(Saved data entries)
::::::::::
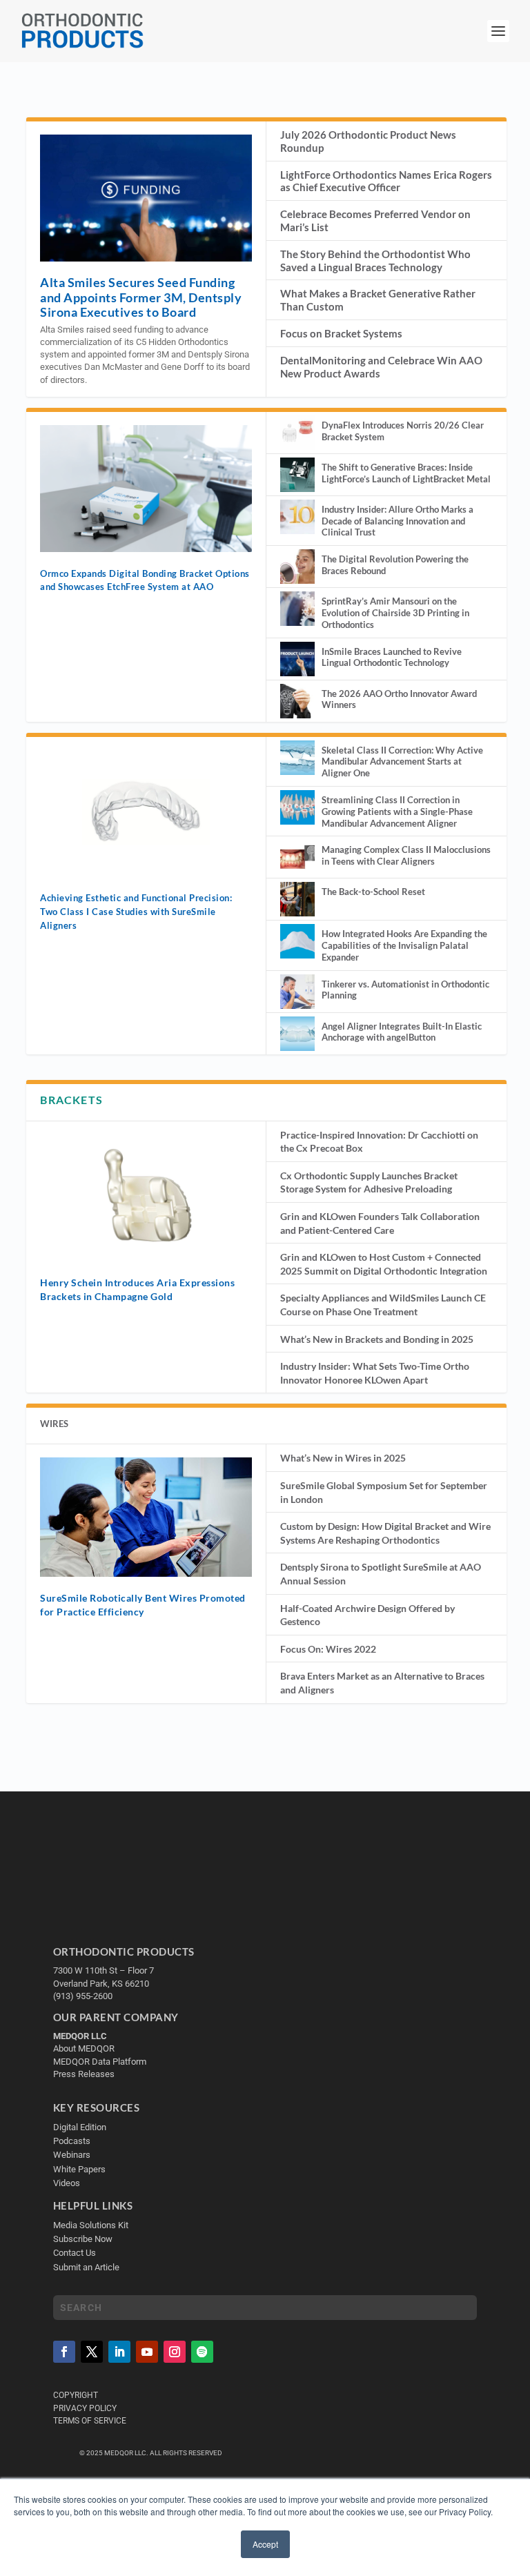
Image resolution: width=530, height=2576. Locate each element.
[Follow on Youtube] (147, 2352)
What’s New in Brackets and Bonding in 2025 (376, 1339)
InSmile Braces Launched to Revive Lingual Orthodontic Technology (392, 657)
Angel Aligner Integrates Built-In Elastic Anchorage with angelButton (402, 1032)
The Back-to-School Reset (373, 891)
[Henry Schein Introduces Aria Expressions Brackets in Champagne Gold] (146, 1197)
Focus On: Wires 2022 (328, 1649)
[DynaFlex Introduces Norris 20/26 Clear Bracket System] (297, 432)
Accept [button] (265, 2544)
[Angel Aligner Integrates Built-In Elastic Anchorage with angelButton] (297, 1033)
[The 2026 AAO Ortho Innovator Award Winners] (297, 701)
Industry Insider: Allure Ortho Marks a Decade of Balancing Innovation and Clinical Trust (397, 521)
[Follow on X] (92, 2352)
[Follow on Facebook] (64, 2352)
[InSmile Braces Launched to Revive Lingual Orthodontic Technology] (297, 659)
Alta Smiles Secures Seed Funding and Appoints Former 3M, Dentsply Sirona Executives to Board (141, 297)
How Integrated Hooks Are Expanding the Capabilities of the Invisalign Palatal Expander (404, 945)
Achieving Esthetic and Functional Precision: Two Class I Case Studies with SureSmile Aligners (136, 911)
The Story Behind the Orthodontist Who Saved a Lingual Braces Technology (375, 260)
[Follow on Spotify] (202, 2352)
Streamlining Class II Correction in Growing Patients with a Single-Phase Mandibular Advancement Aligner (397, 811)
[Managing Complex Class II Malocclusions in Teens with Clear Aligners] (297, 857)
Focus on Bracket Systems (341, 333)
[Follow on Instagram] (175, 2352)
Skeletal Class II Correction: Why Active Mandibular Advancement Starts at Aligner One (402, 762)
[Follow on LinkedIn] (119, 2352)
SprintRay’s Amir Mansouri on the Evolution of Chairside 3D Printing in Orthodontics (395, 613)
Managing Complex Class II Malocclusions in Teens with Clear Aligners (406, 855)
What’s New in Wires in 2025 (343, 1458)
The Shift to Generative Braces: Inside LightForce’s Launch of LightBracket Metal (406, 473)
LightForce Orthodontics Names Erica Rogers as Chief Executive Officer (386, 181)
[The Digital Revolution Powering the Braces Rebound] (297, 566)
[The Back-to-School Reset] (297, 899)
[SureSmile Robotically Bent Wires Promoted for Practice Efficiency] (146, 1516)
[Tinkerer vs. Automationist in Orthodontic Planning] (297, 991)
::::::::::
#### Try it
From the records above, report the number of lines that hold the string "Revive" and add nothing.

#### Expected answer
2